■ **Page extract**
########################################

Re: [PATCH v3 7/7] arm64: perf: Add support for chaining event counters

From: Suzuki K Poulose
Date: Fri Jun 29 2018 - 10:29:20 EST


On 29/06/18 15:01, Mark Rutland wrote:
On Tue, Jun 19, 2018 at 11:15:42AM +0100, Suzuki K Poulose wrote:
Add support for 64bit event by using chained event counters
and 64bit cycle counters.

PMUv3 allows chaining a pair of adjacent 32-bit counters, effectively
forming a 64-bit counter. The low/even counter is programmed to count
the event of interest, and the high/odd counter is programmed to count
the CHAIN event, taken when the low/even counter overflows.

For CPU cycles, when 64bit mode is requested, the cycle counter
is used in 64bit mode. If the cycle counter is not available,
falls back to chaining.

Cc: Mark Rutland <mark.rutland@xxxxxxx>
Cc: Will Deacon <will.deacon@xxxxxxx>
Signed-off-by: Suzuki K Poulose <suzuki.poulose@xxxxxxx>
---
Changes sinec v2:
- Drop special allocation algorithm for chain indices
- Since we access the counters when the PMU is stopped,
get rid of the unncessary barriers.
- Ensure a counter is allocated when checking for chained event
---
arch/arm64/kernel/perf_event.c | 184 ++++++++++++++++++++++++++++++++++++-----
drivers/perf/arm_pmu.c | 13 ++-
2 files changed, 169 insertions(+), 28 deletions(-)

diff --git a/arch/arm64/kernel/perf_event.c b/arch/arm64/kernel/perf_event.c
index eebc635..a03def7 100644
--- a/arch/arm64/kernel/perf_event.c
+++ b/arch/arm64/kernel/perf_event.c
@@ -446,9 +446,16 @@ static struct attribute_group armv8_pmuv3_events_attr_group = {
};
PMU_FORMAT_ATTR(event, "config:0-15");
+PMU_FORMAT_ATTR(bits64, "config1:0");

I'm not too keen on the "bits64" name here -- it's a little unusual.

########################################

■ **Extracted data**
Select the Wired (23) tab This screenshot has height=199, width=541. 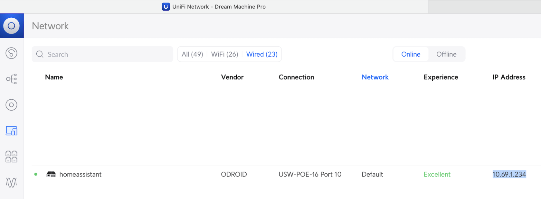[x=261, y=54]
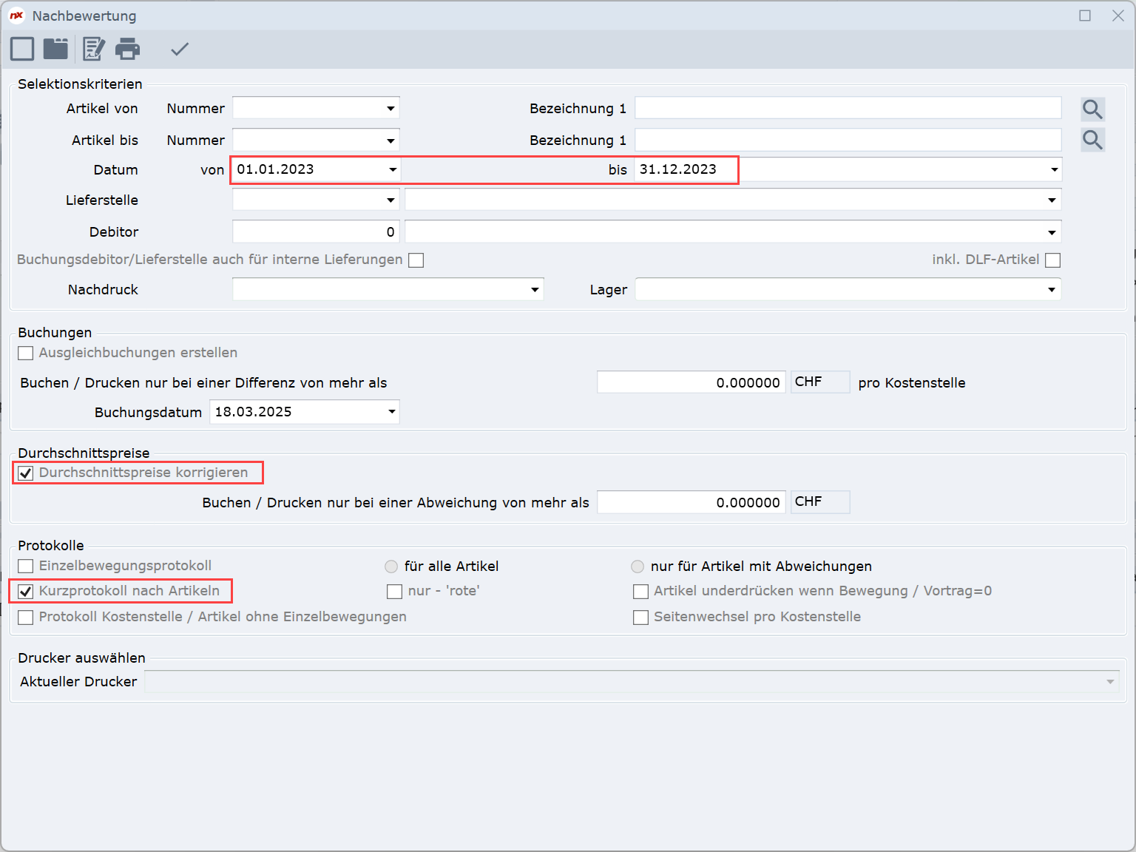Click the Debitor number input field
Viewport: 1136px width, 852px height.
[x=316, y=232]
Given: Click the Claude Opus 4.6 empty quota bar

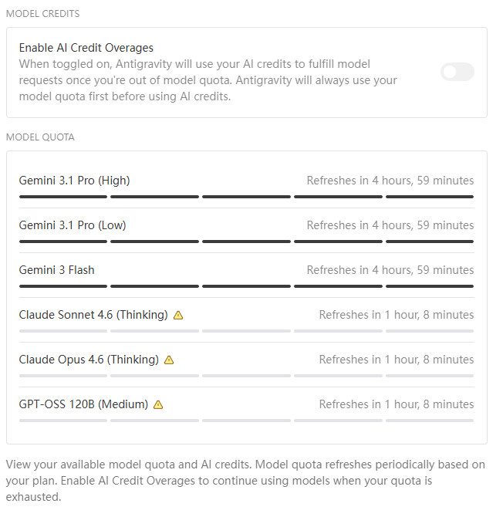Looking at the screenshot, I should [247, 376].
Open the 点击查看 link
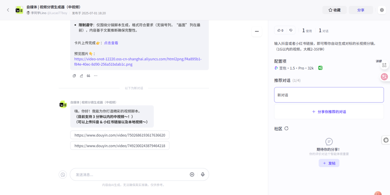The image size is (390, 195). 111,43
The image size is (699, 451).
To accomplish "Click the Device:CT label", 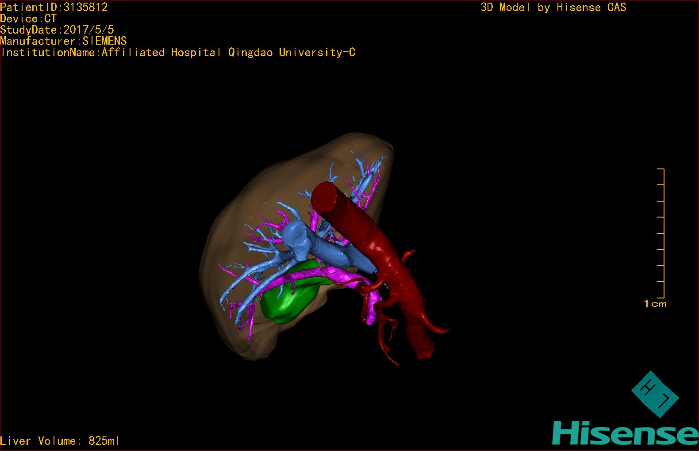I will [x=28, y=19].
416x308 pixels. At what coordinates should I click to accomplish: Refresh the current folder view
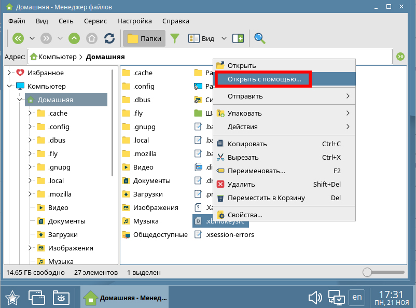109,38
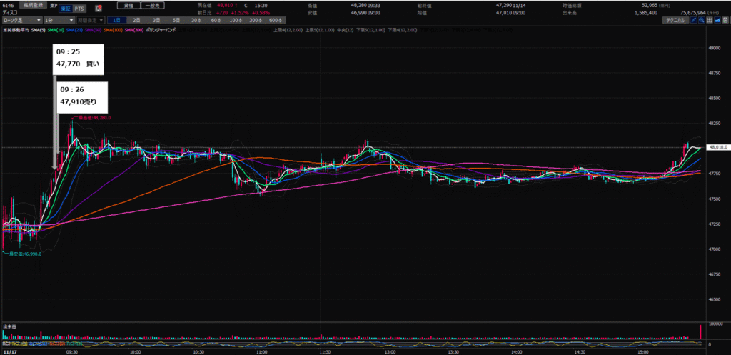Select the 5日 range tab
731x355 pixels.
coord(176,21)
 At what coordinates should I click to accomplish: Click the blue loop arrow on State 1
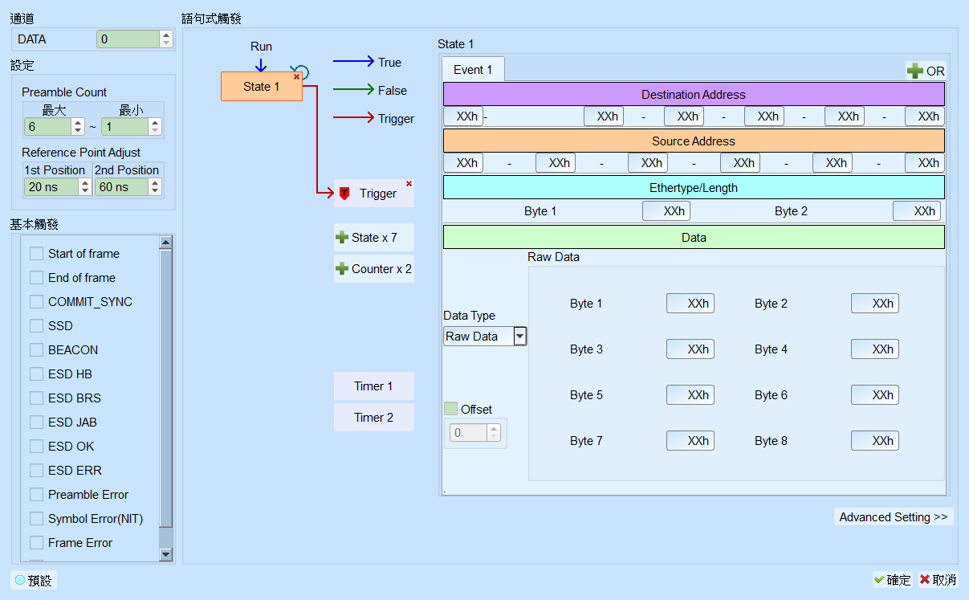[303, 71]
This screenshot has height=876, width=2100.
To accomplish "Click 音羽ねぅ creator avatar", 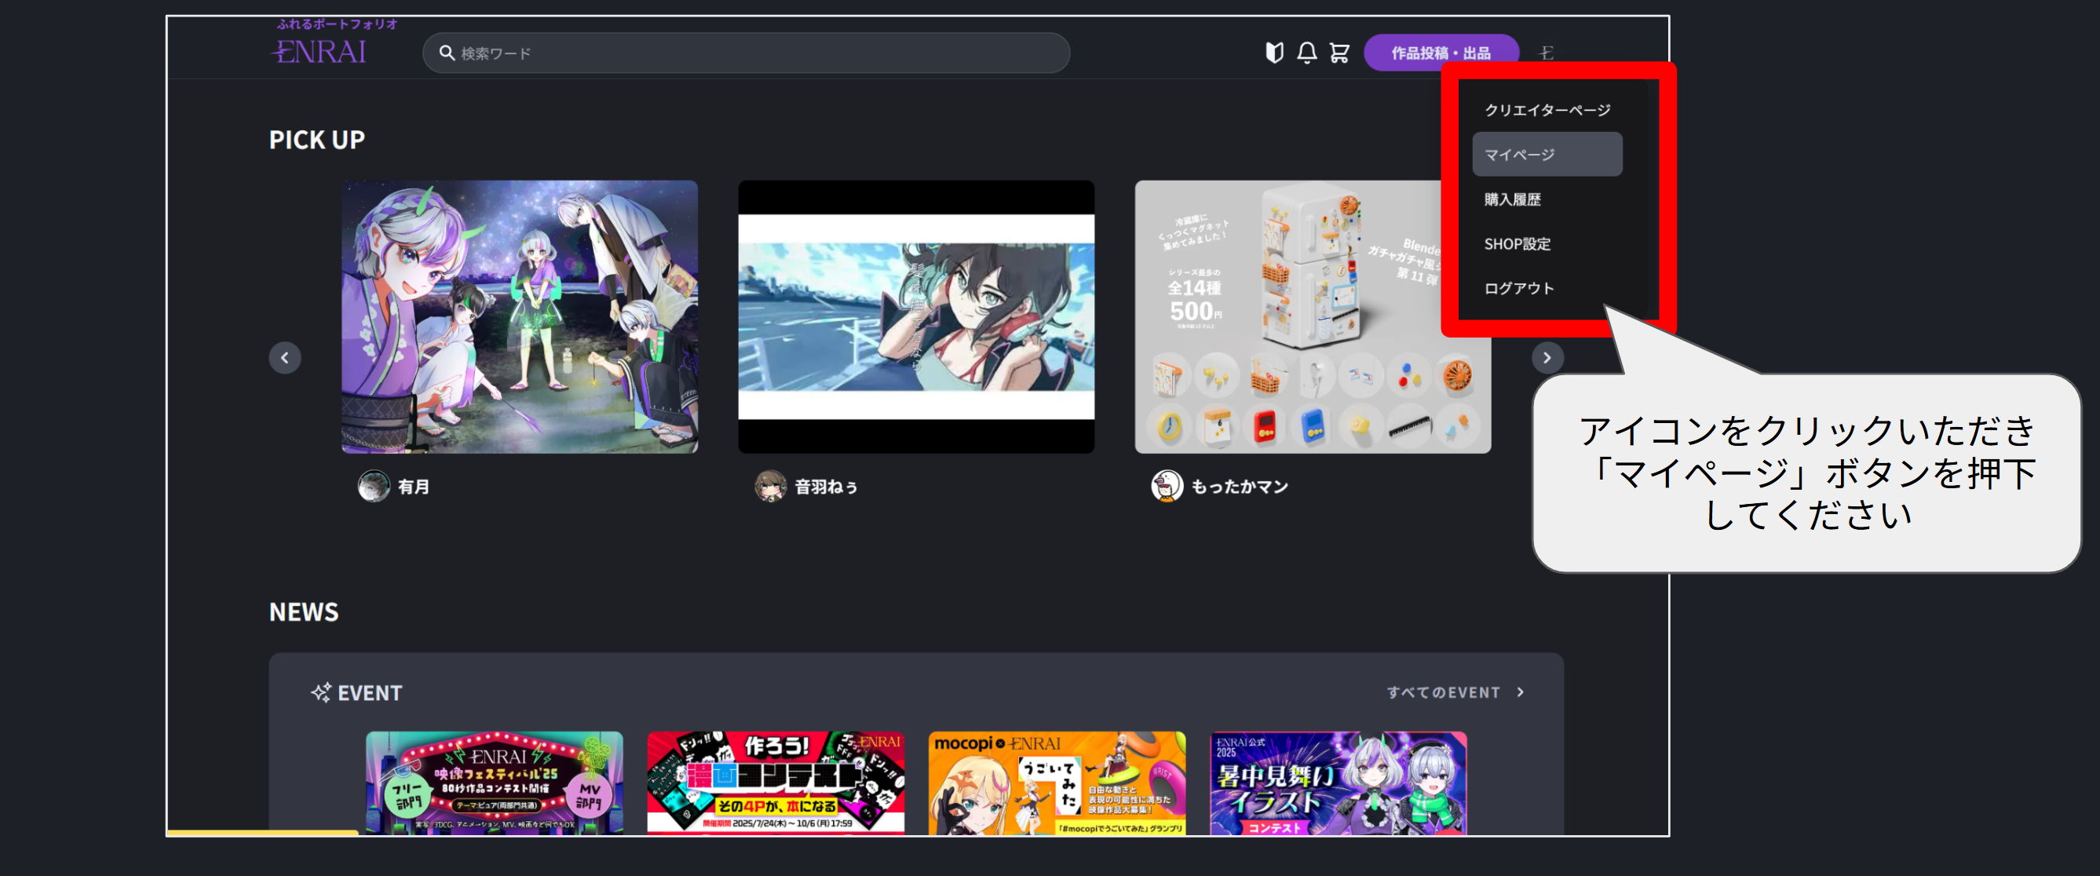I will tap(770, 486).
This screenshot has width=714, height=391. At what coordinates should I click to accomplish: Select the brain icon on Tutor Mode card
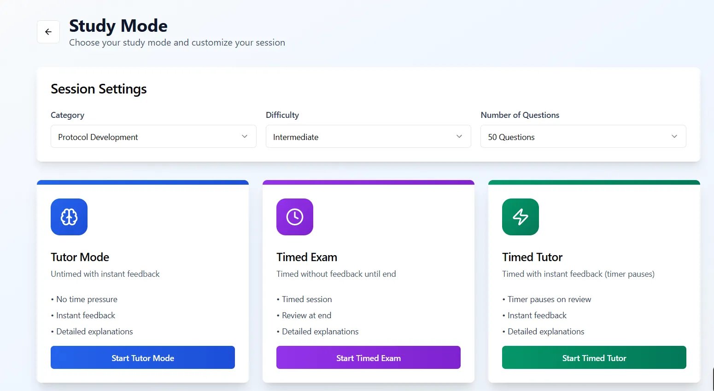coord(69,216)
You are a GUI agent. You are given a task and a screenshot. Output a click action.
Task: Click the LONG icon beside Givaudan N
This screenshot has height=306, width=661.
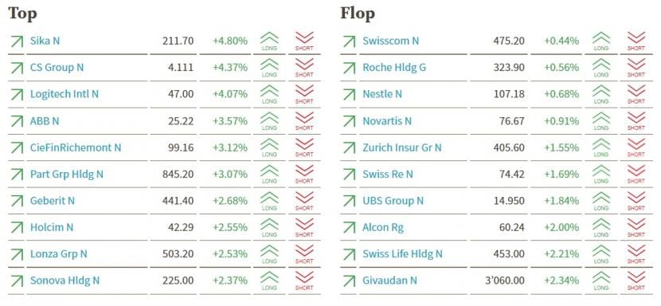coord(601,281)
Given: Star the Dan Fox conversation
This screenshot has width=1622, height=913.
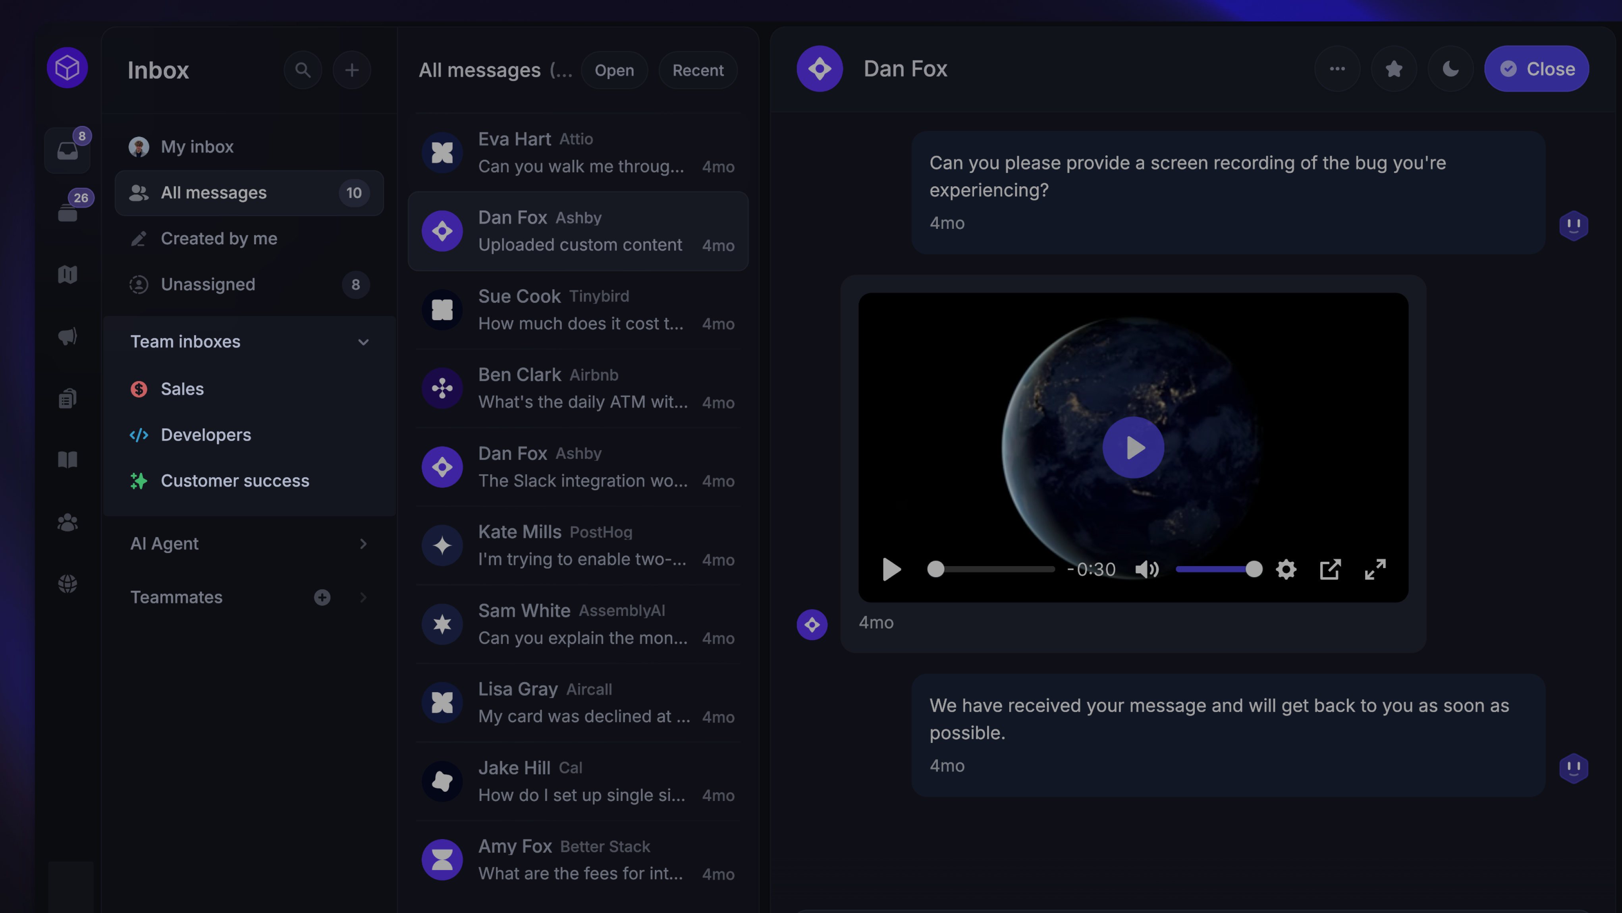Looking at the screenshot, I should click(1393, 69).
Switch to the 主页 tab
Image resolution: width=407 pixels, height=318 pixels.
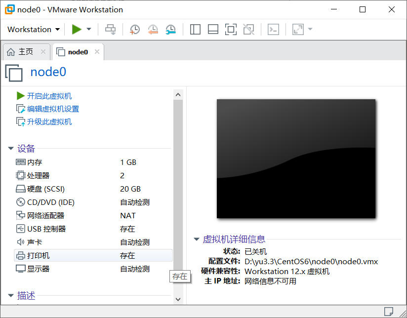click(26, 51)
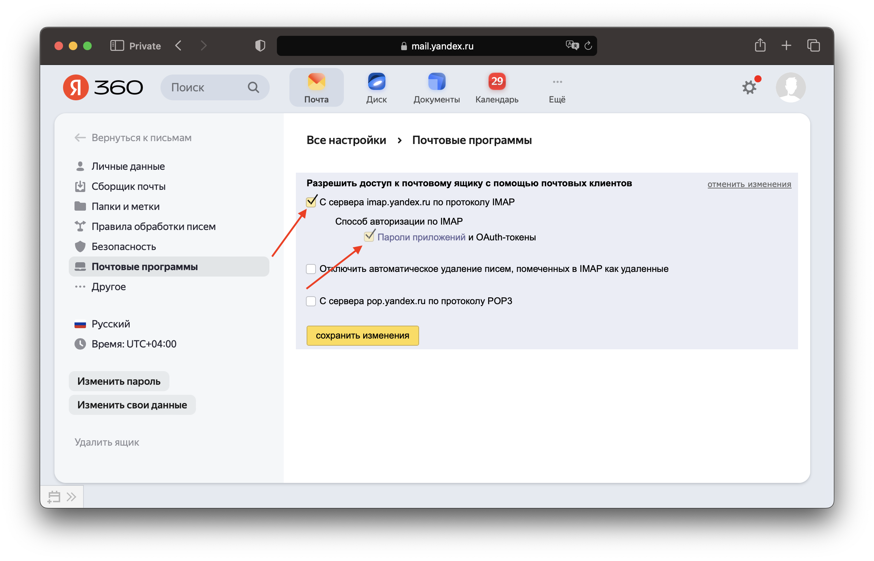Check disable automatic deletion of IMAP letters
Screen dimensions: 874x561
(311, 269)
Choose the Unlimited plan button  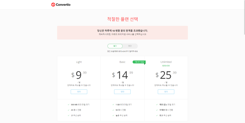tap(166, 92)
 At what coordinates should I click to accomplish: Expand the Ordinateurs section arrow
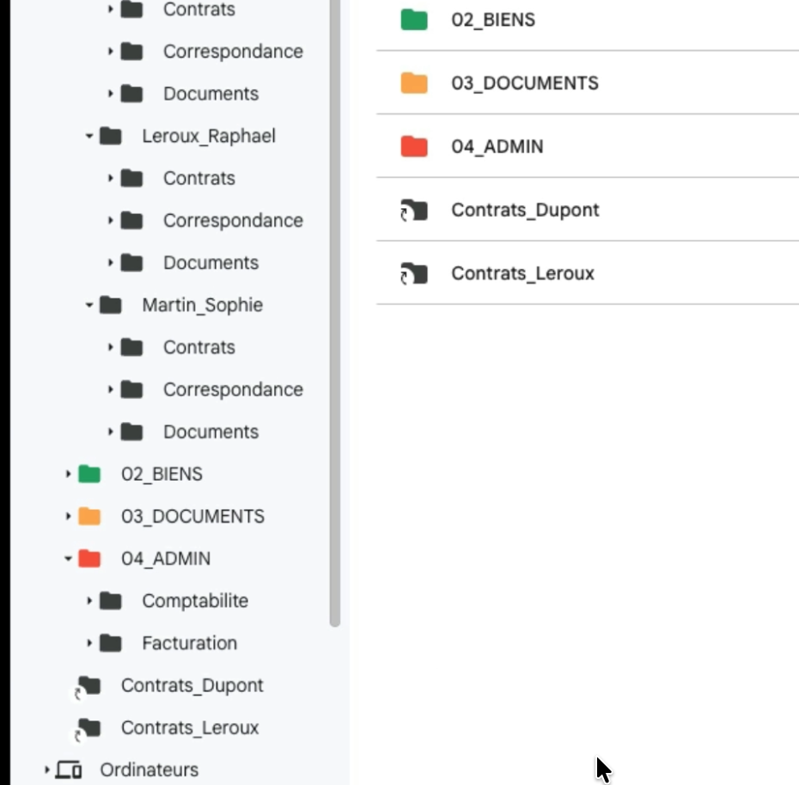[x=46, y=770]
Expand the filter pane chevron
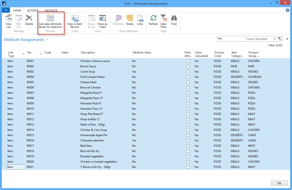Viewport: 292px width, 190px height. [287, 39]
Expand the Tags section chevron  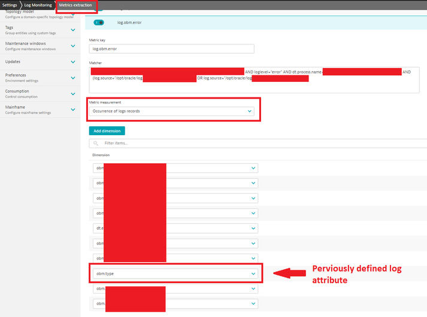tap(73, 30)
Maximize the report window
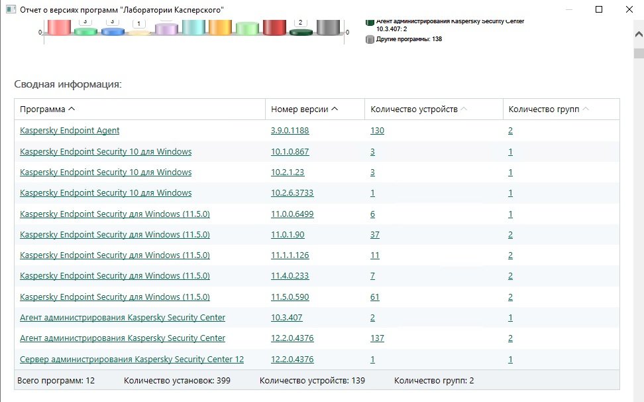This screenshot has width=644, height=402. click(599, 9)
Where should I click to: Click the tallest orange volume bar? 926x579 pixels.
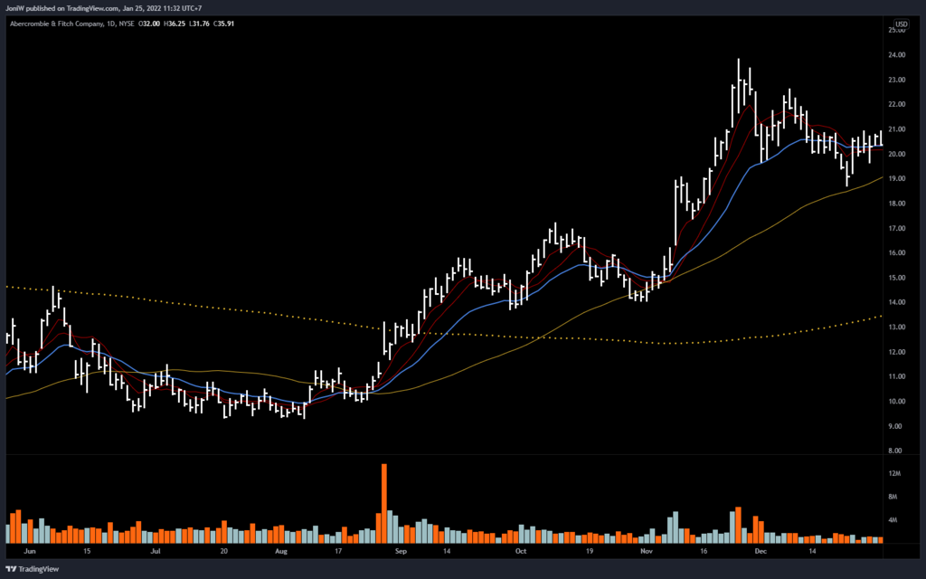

########################################

■ **Exercises**
1. How would you put this sentence from the chained-counters patch thread into French: "The low/even counter is programmed to count the event of interest, and the high/odd counter is programmed to count the CHAIN event, taken when the low/even counter overflows."
2. Could you turn the paragraph beginning "PMUv3 allows chaining a pair" in the chained-counters patch thread into a short list?
3. Can you carry the chained-counters patch thread forward from the point where it stops?

■ **Answer list**
1. Le compteur bas/pair est programmé pour compter l'événement ciblé, et le compteur haut/impair est programmé pour compter l'événement CHAIN, déclenché lorsque le compteur bas/pair déborde.

2.
- PMUv3 can chain two adjacent 32-bit counters into what is effectively one 64-bit counter.
- The low/even counter counts the event of interest.
- The high/odd counter counts the CHAIN event, which occurs when the low/even counter overflows.

3.
Perhaps "long"?

I wasn't either. The other option was _64bit, but it is easier to misspell.
The only reason for not sticking to "long" is, that gives a perception that
the user always get "double" the normal counter width, which may break
if we ever get 64bit PMU counters by default without chaining.


+
+static inline bool armv8pmu_event_is_64bit(struct perf_event *event)
+{
+ return event->attr.config1 & 0x1;
+}
static struct attribute *armv8_pmuv3_format_attrs[] = {
&format_attr_event.attr,
+ &format_attr_bits64.attr,
NULL,
};
@@ -466,6 +473,20 @@ static struct attribute_group armv8_pmuv3_format_attr_group = {
(ARMV8_IDX_CYCLE_COUNTER + cpu_pmu->num_events - 1)
/*
+ * Use chained counter for a 64bit event, if we could not allocate
+ * the 64bit cycle counter. This must be called after a counter
+ * was allocated.
+ */
+static inline bool armv8pmu_event_is_chained(struct perf_event *event)
+{
+ int idx = event->hw.idx;
+
+ return !WARN_ON(idx < 0) &&
+ armv8pmu_event_is_64bit(event) &&
+ (event->hw.idx != ARMV8_IDX_CYCLE_COUNTER);
+}

It took me a moment to parse this. Perhaps:

Yes, it does look a bit weird.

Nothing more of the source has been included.